*Problem description*. Copy the records below word for word, beginning at the line that contains "You are a computer-use" and stopping after the line that contains "tap(1453, 694)". Leave the pictures out of your copy.

*Given records*.
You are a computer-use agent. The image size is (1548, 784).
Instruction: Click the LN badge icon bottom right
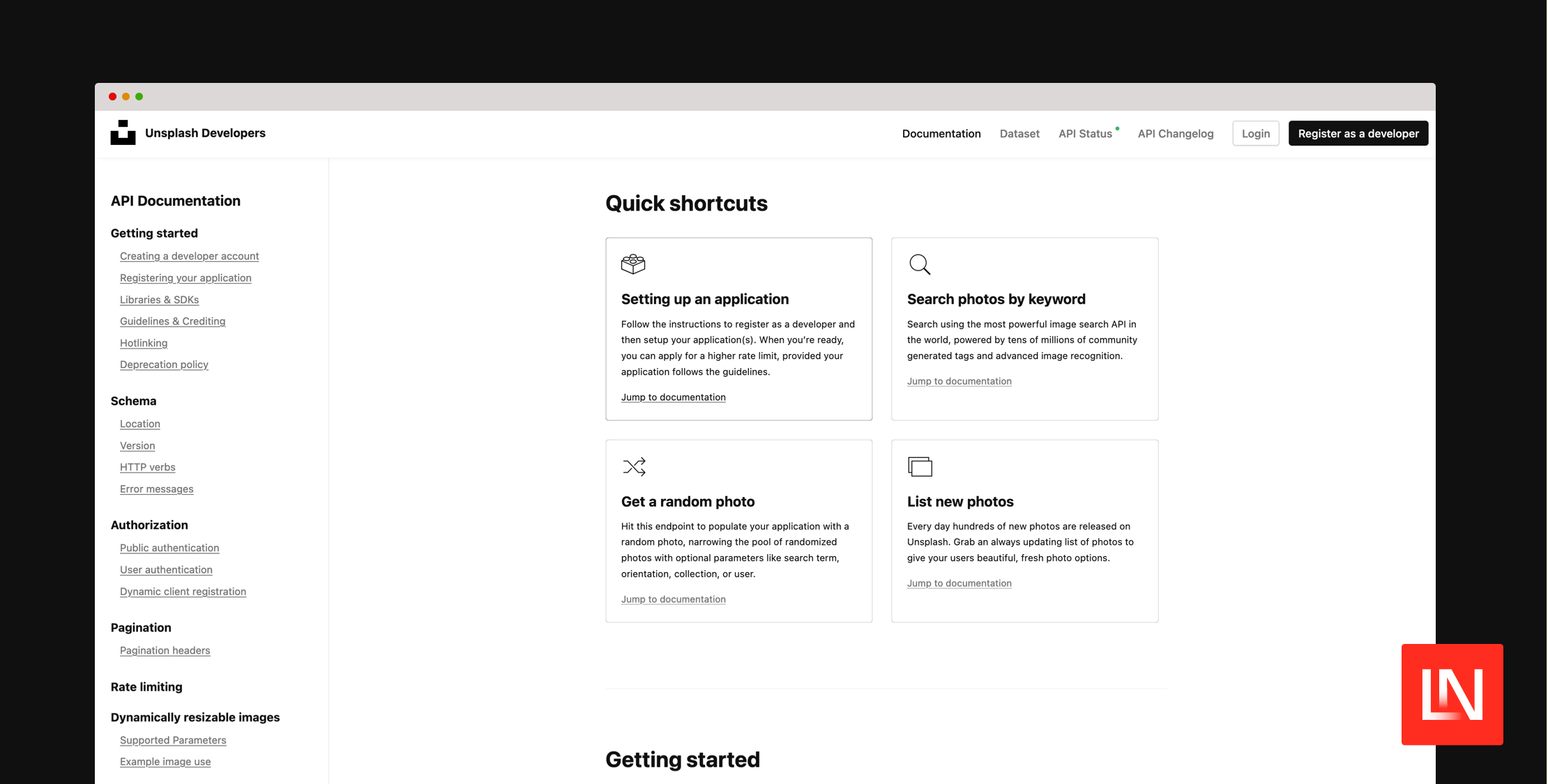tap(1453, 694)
==
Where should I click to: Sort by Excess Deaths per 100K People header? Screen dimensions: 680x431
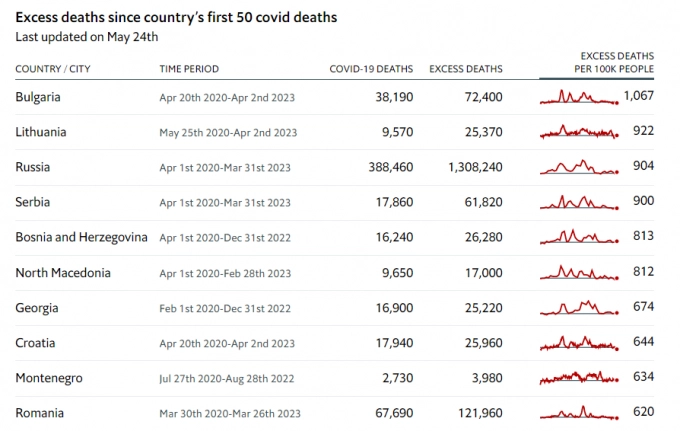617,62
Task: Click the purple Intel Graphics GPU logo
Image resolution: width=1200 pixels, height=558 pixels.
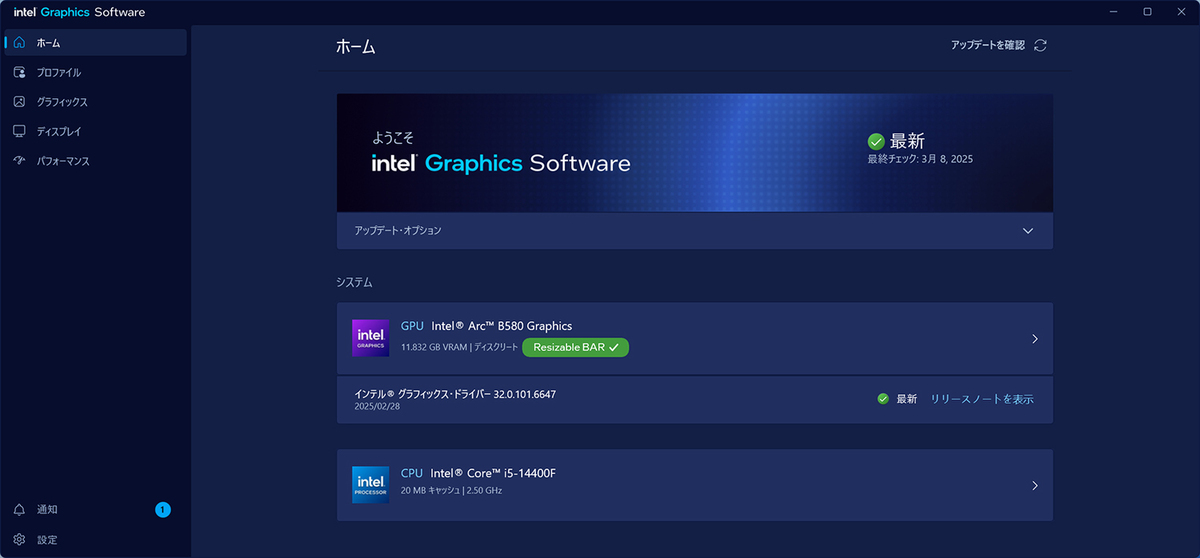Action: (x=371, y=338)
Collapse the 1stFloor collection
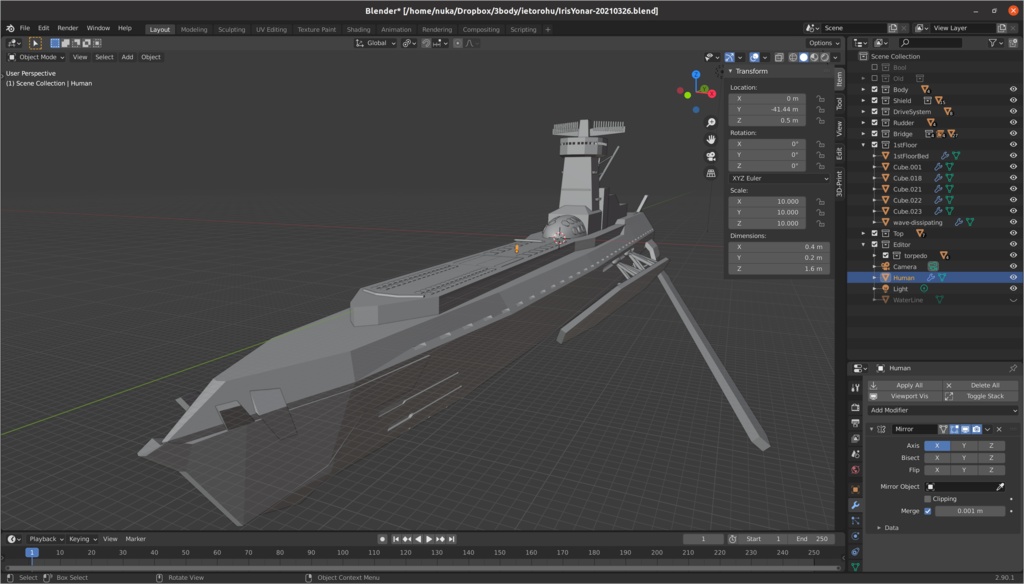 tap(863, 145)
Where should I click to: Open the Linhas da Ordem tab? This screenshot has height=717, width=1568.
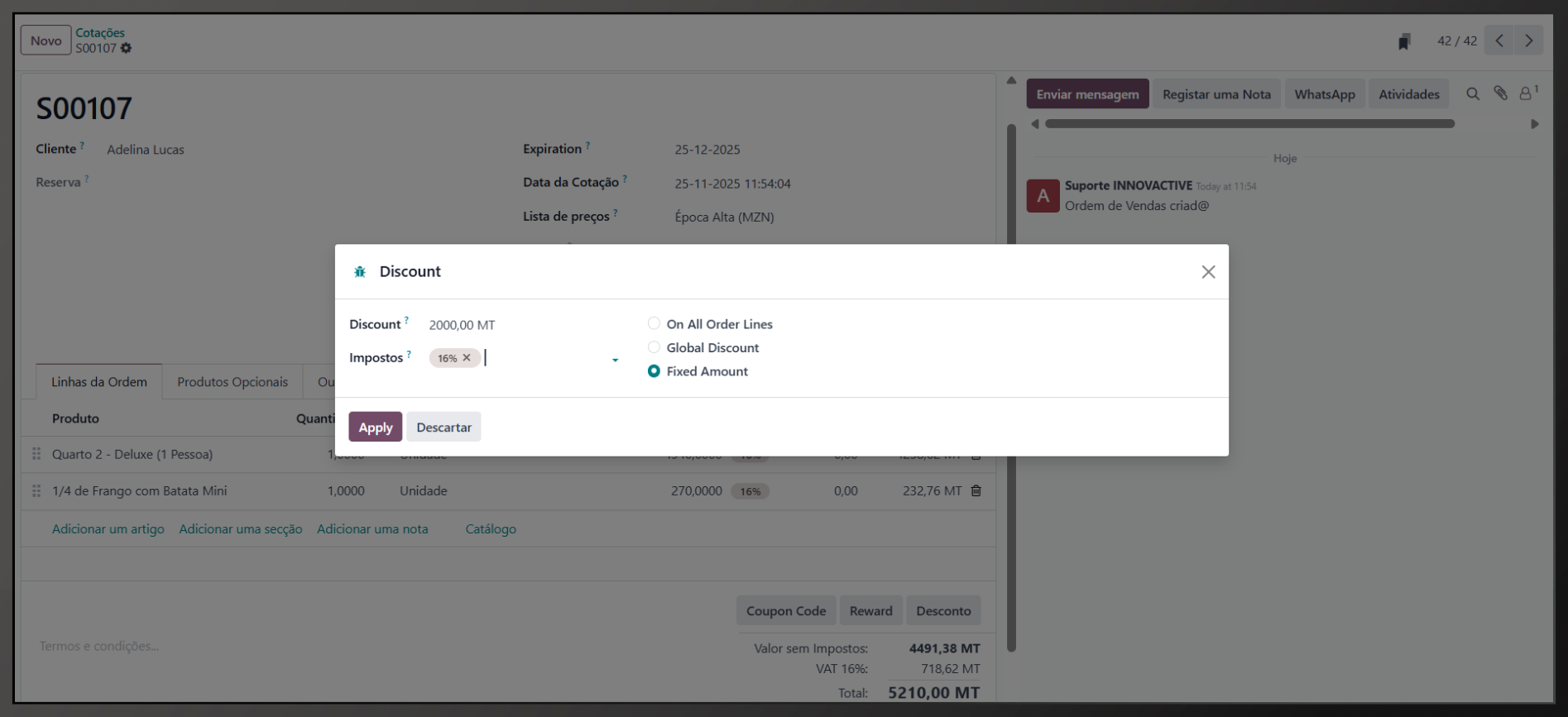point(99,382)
...
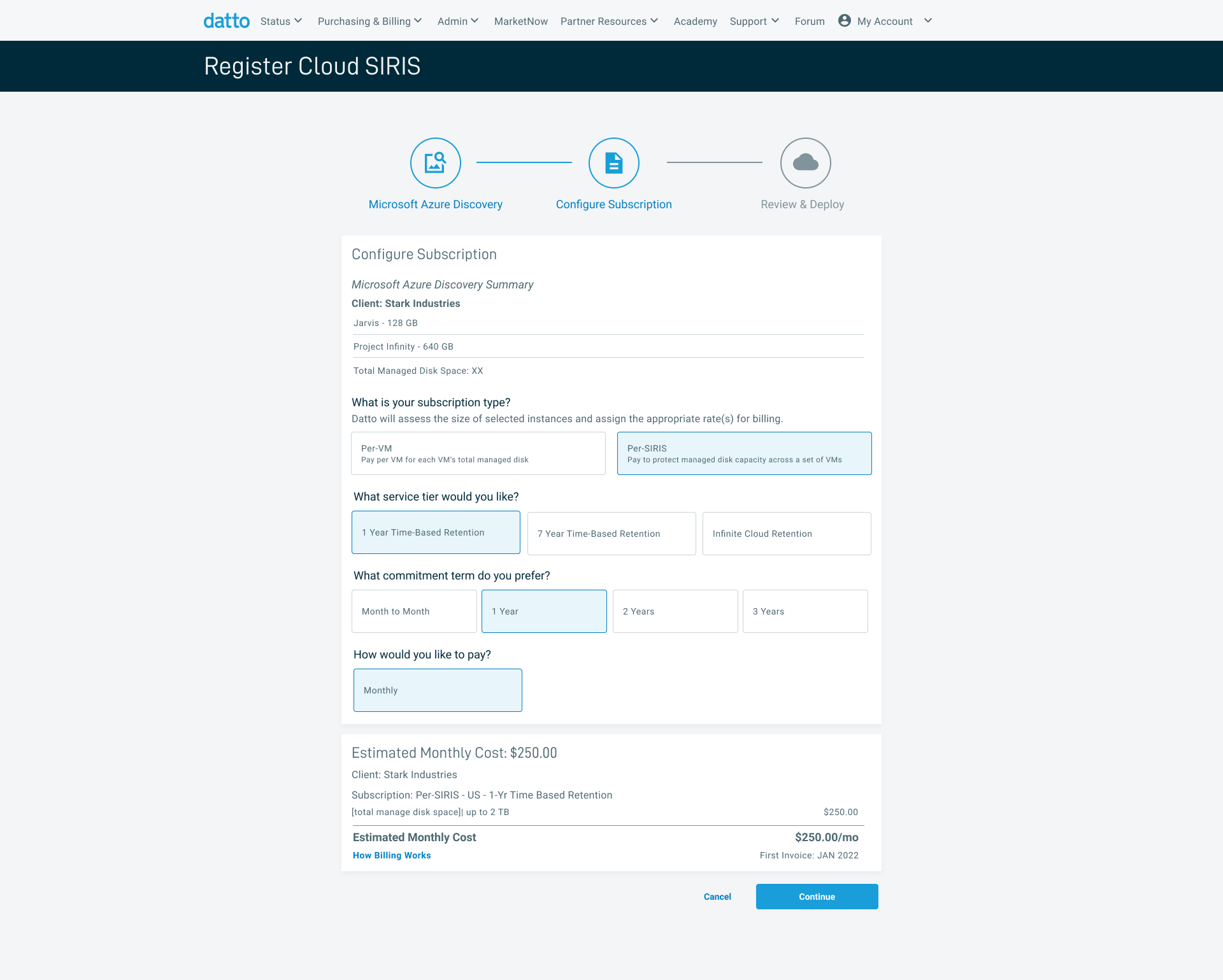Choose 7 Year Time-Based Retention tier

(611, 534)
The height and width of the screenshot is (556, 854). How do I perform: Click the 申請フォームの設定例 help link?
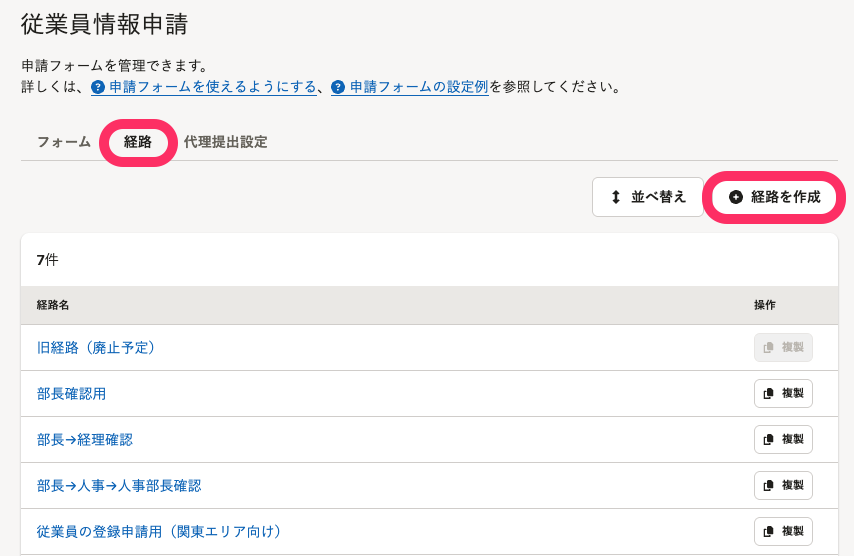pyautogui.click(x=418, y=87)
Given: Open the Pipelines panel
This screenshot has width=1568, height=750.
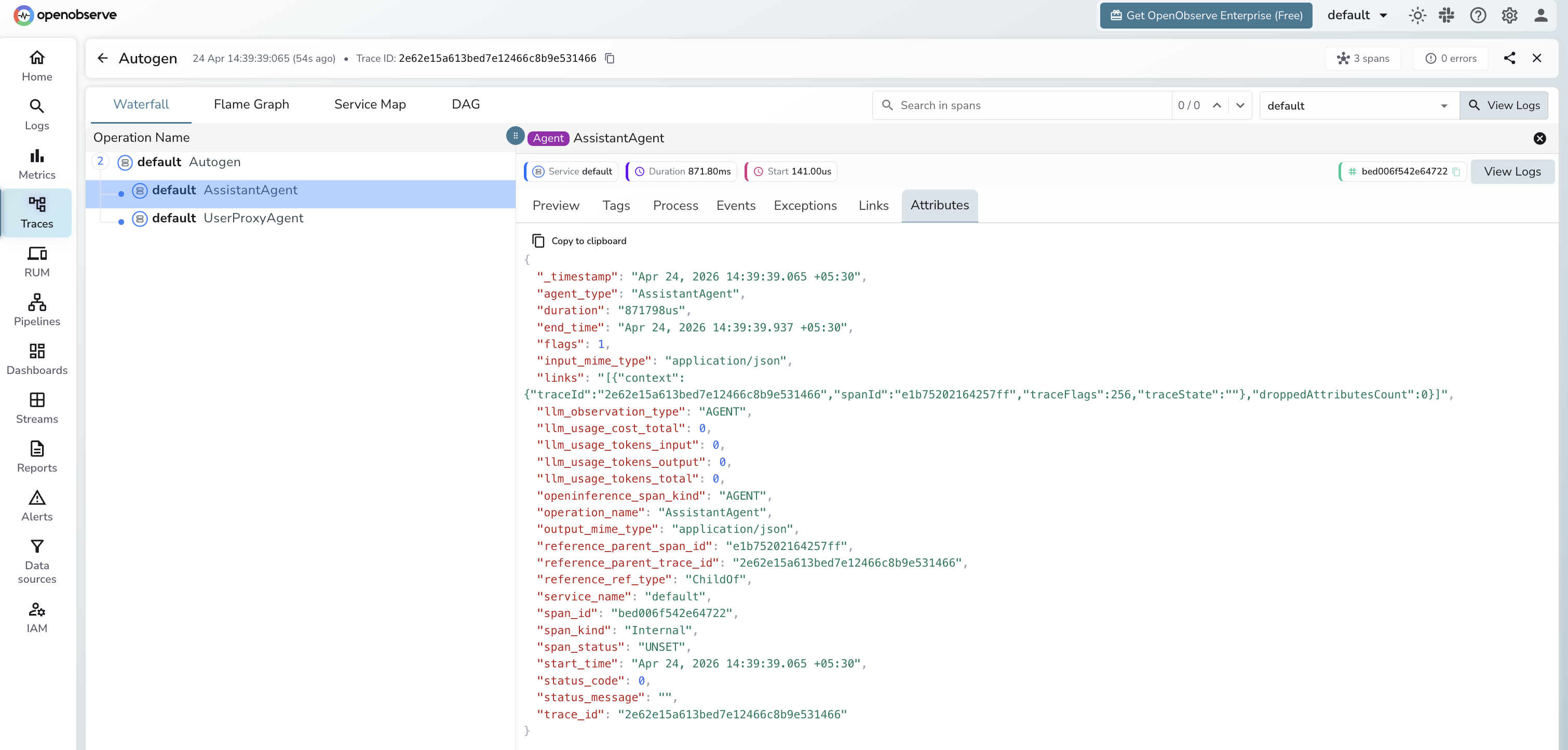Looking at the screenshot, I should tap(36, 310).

*Solution below*.
You are a computer-use agent. The image size is (1548, 784).
Instruction: Click the LN badge icon bottom right
tap(1453, 694)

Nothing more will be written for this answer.